Wait, though. You weren’t asking what the Zimmermans or the Martins will do now, were you? You weren’t asking the courts or the Florida legislature what they’re going to do, either. It was a rhetorical question. You were asking what you’re going to do now. How you’ll keep butts in seats, eyes on screens.

As if there were any doubt.

Jaded as I am, the headline grabbed me, just as it was intended to do, and I scanned the rest of the page for other after-show invites, just as I was intended to do. That’s how I found the link to an excerpt from Piers Morgan’s bear baiting session – I mean interview – with George Zimmerman’s refreshingly well-spoken brother, Robert.

George Zimmerman is sworn in.
George Zimmerman being sworn in

Morgan, who was a carnival barker in a previous life (Or no … that’s what he is in this life, isn’t it? I stand corrected.) and who knows his audience all too well, asked Zimmerman, “What do you think happened?”

“What I think doesn’t matter,” came the reply. The jury has reached a verdict, Zimmerman said. Case, as the quaint notion used to go, closed.

Morgan pressed on: “If the situation were reversed (and your brother had been killed), how would you feel on a human level and an emotional level about that?” (The unspoken comma-delineated latter half of the question being, “you heartless Nazi brother of a baby-killing racist.”)

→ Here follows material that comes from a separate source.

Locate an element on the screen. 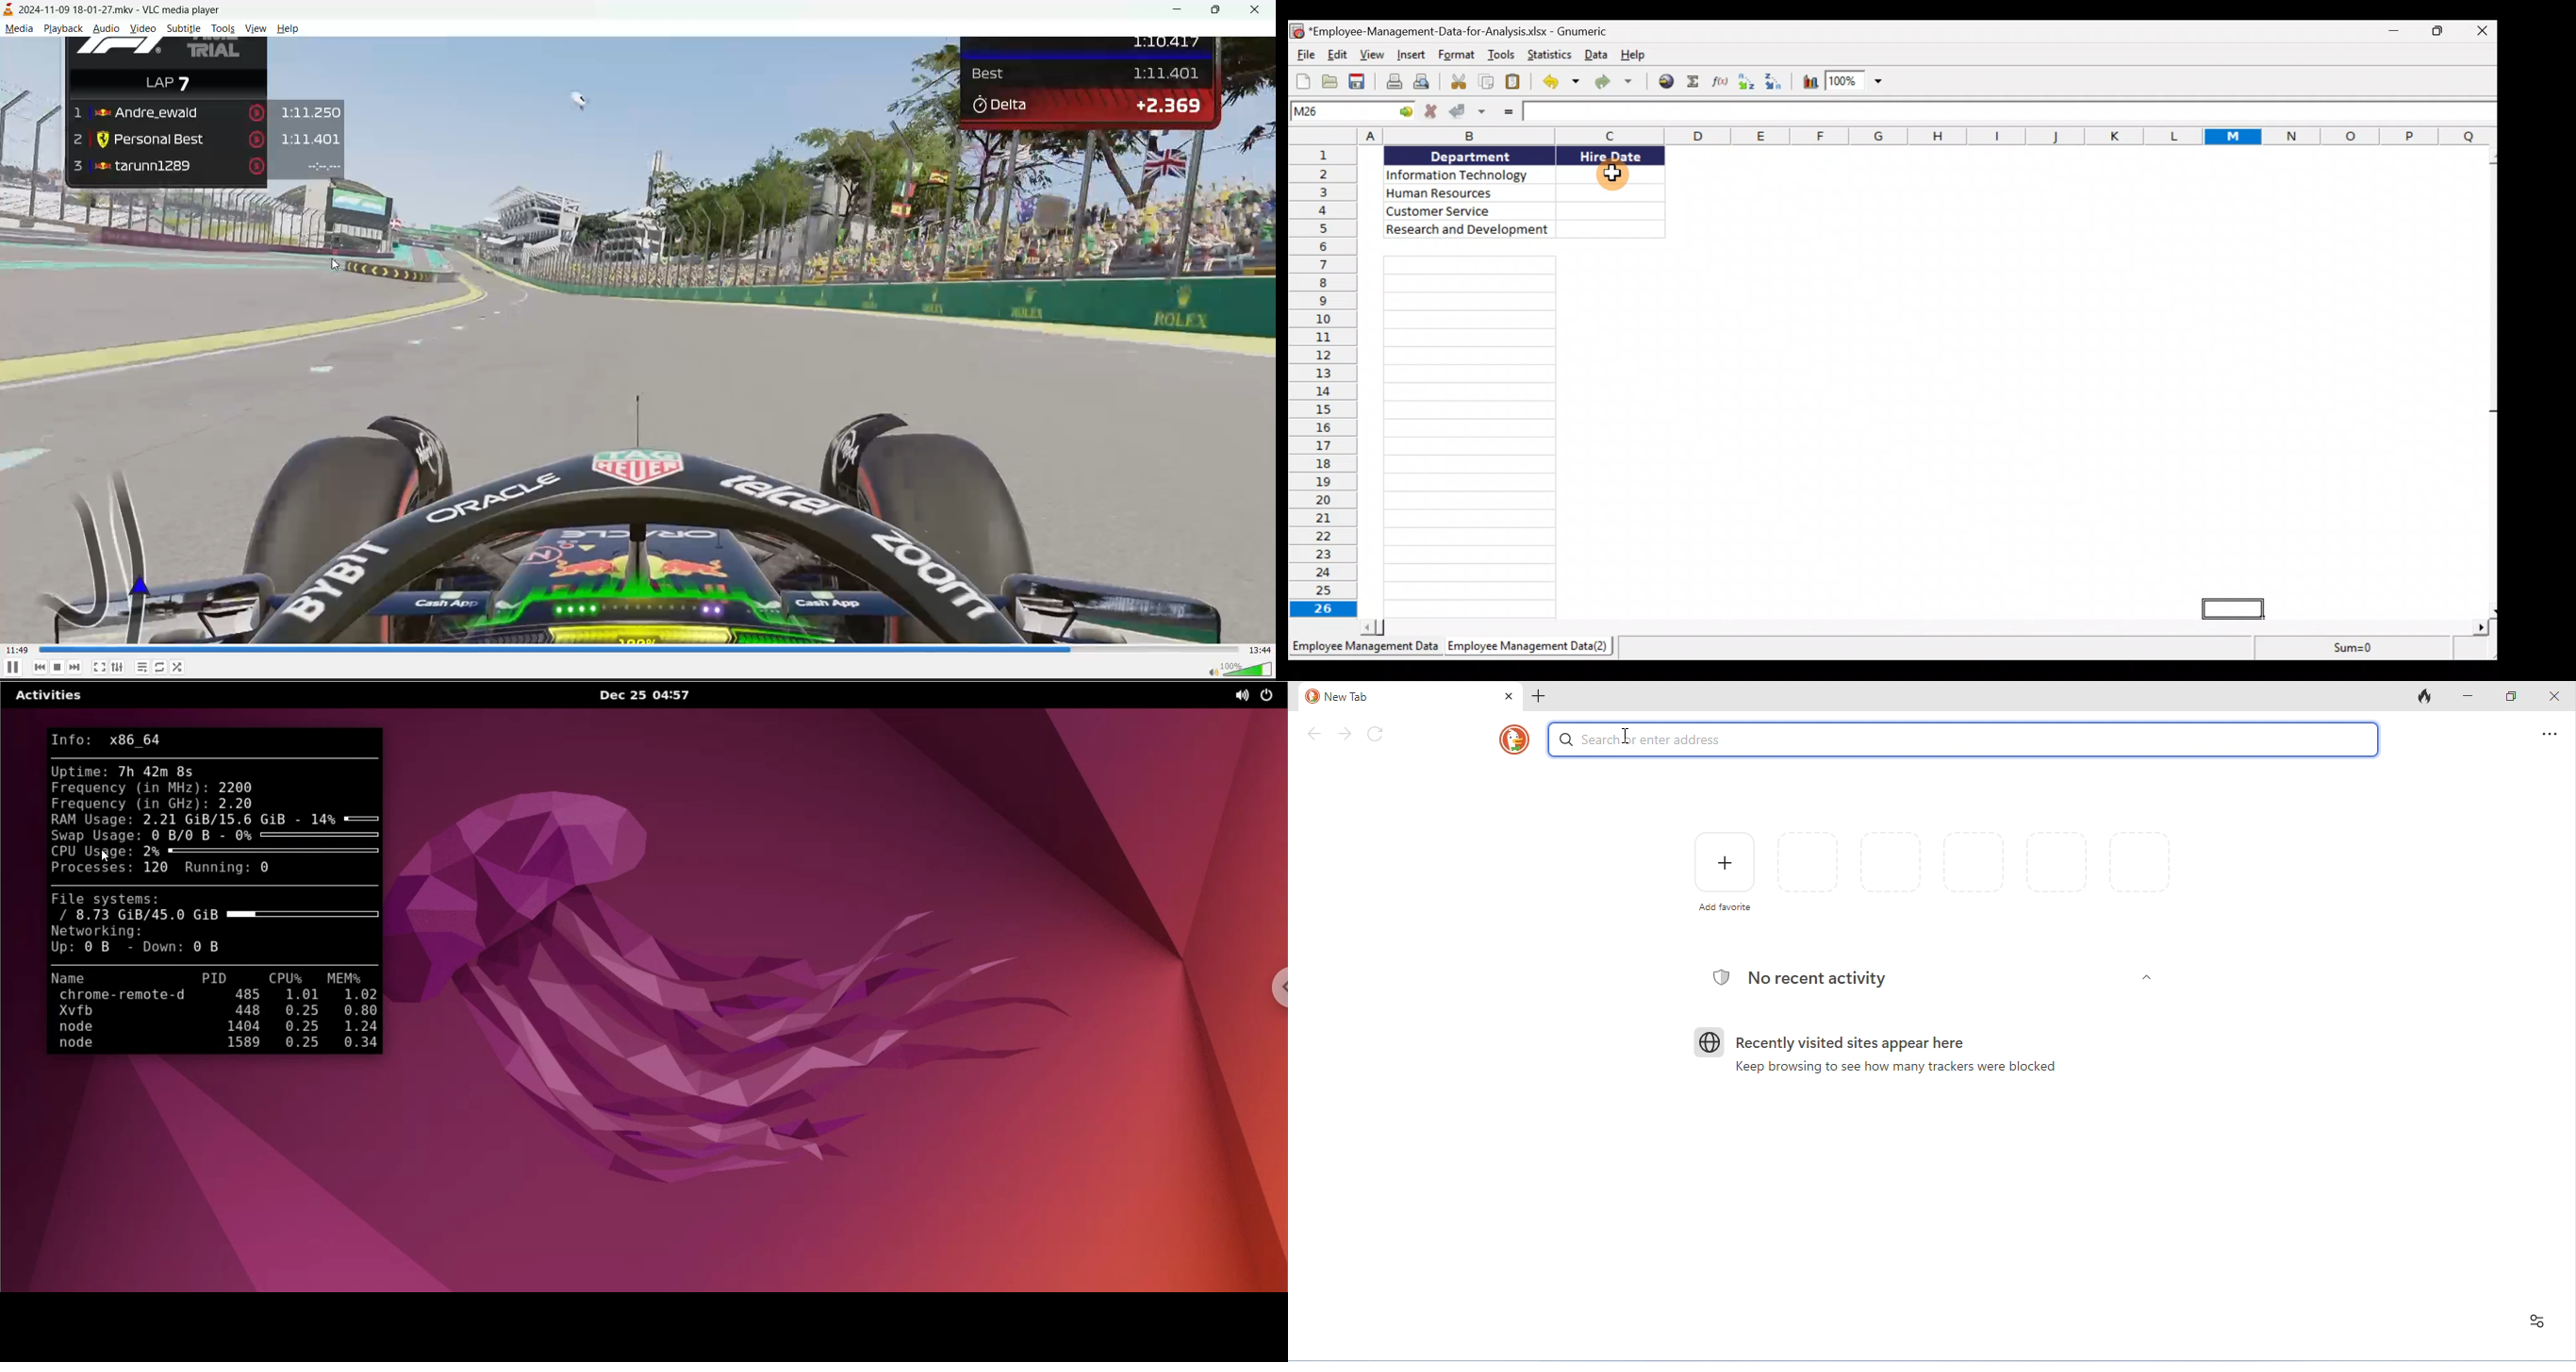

Again Zimmerman refused to bite. He said that if his brother had pounded another man’s head on the sidewalk and if that man had killed his brother in self-defense, his brother would have had a significant hand in his own death. Tragic all the way around, but there it is.

Morgan again: “You believe that Trayvon Martin caused his own death? A 17-year-old boy armed with a bag of Skittles?”

(disheartened sigh)

Piers Morgan
Piers Morgan

Florida’s stand-your-ground law does strike me as something left over from the mid-19th century, and it does seem to give heat-packing Floridians quite a bit of latitude when responding to perceived threats of bodily harm, but that’s not the issue, is it? Nor, I guess, is the possibility that our criminal justice system is as out of whack as our system of representative government. Nor the cold fact that if people like Morgan can’t find a fire to talk about, they’ll light one.

There’s no thoughtful discussion I can think of that would sell ads quite as well as “WHAT NOW?” or “17-year-old boy armed with a bag of skittles.” Certainly not. And that’s why CNN.com will continue to put its mouth where its money is and why Mr. Zimmerman, whether guilty, innocent or something in between, will continue to be “important” just until some half-time entertainer flashes nipple at a network camera and off we go again.